▶ Job A: In the records, rewrite the lines from the one containing "1:50 scale label" through the one containing "point(180,434)", inclusive, changing "level marker" to "height marker" and keeping everything else the same. Leave the pictures out.

▶ Document:

How long does it take to learn hiragana?

Most people can read all 46 basic hiragana within one to two weeks of short daily sessions. The trick is active recall — seeing a character and saying its sound from memory — rather than just staring at a chart. A few focused minutes a day beats one long cram.

Should I learn hiragana or katakana first?

Hiragana first. It spells out native words and all of Japanese grammar, so you meet it constantly from day one. Katakana shares the same sounds and falls into place quickly once hiragana is solid — see hiragana vs katakana for how the two split the work.

How many hiragana characters are there?

There are 46 basic hiragana. Adding the voiced marks (dakuten and handakuten) and the small-y combinations pushes the readable total past 100, but every one is built from those original 46.

Is it OK to rely on romaji?

Only as a short-lived crutch. Romaji lets you start speaking sooner, but it slows real reading and hides sounds Japanese makes that English spelling does not. Switch to reading kana directly as soon as you can — the typing game is built to push you over that line.

What is the difference between hiragana and kanji?

Hiragana is phonetic — each character is a sound with no meaning of its own. Kanji are meaning characters borrowed from Chinese. Hiragana writes grammar, native words, and the readings of kanji, so it is the foundation you learn first.

▶ Given records:
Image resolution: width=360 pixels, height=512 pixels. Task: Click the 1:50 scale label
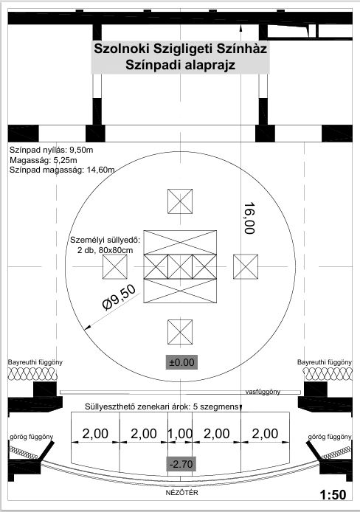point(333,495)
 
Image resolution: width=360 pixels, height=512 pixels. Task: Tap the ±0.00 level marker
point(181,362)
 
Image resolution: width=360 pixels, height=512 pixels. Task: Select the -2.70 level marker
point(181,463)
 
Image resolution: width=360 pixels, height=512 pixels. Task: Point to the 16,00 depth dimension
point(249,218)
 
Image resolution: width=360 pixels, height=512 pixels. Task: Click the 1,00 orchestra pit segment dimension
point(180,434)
--
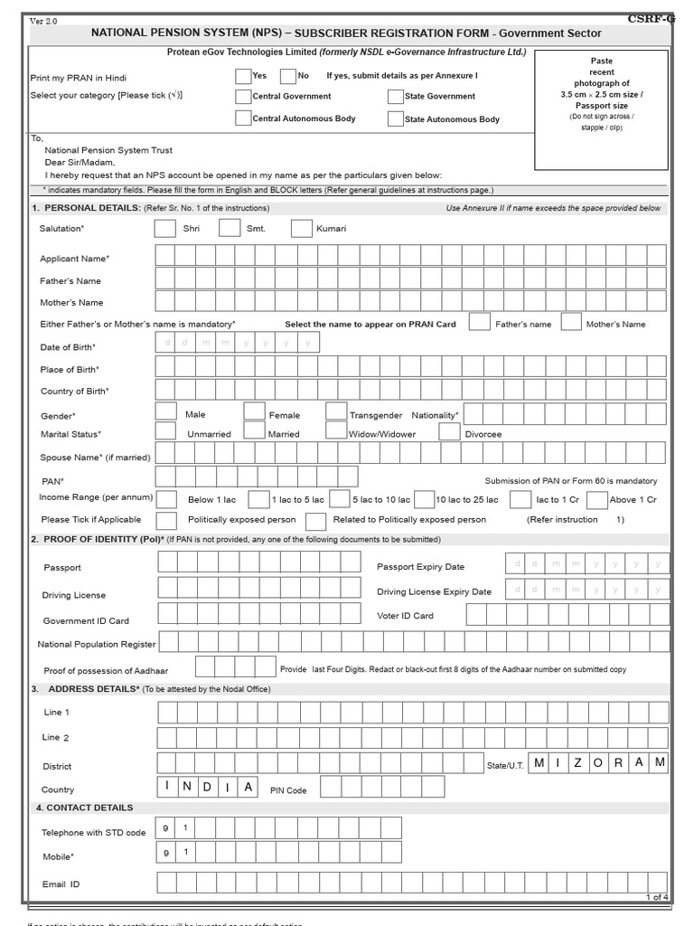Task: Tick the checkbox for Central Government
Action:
...
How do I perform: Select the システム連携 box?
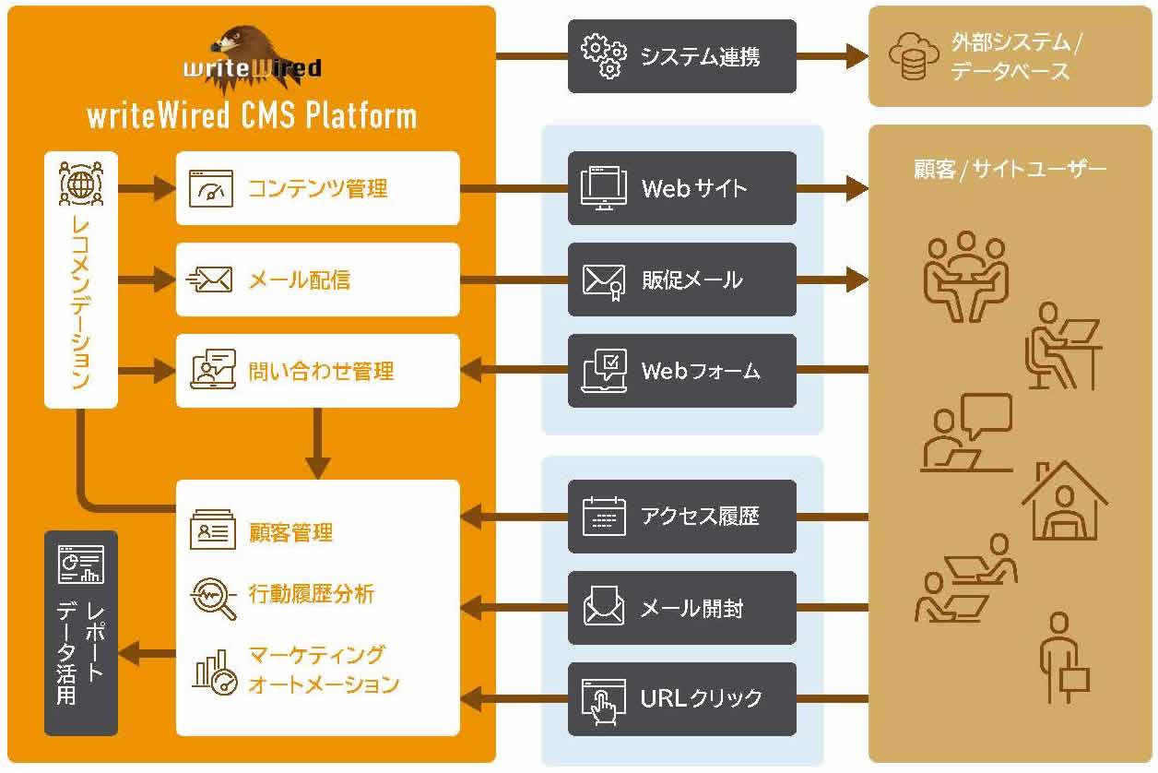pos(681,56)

▶ Job B:
Answer these questions from the hiragana FAQ:
(i) How many basic hiragana are there?
(ii) Which should be learned first, hiragana or katakana?
(iii) What language are kanji borrowed from?

▶ Solution A:
Image resolution: width=360 pixels, height=512 pixels. Task: Click the 1:50 scale label
point(333,495)
 
Image resolution: width=360 pixels, height=512 pixels. Task: Tap the ±0.00 height marker
point(181,362)
 
Image resolution: width=360 pixels, height=512 pixels. Task: Select the -2.70 height marker
point(181,463)
 
Image resolution: width=360 pixels, height=512 pixels. Task: Point to the 16,00 depth dimension
point(249,218)
 
Image resolution: width=360 pixels, height=512 pixels. Task: Click the 1,00 orchestra pit segment dimension
point(180,434)

▶ Solution B:
(i) 46
(ii) Hiragana
(iii) Chinese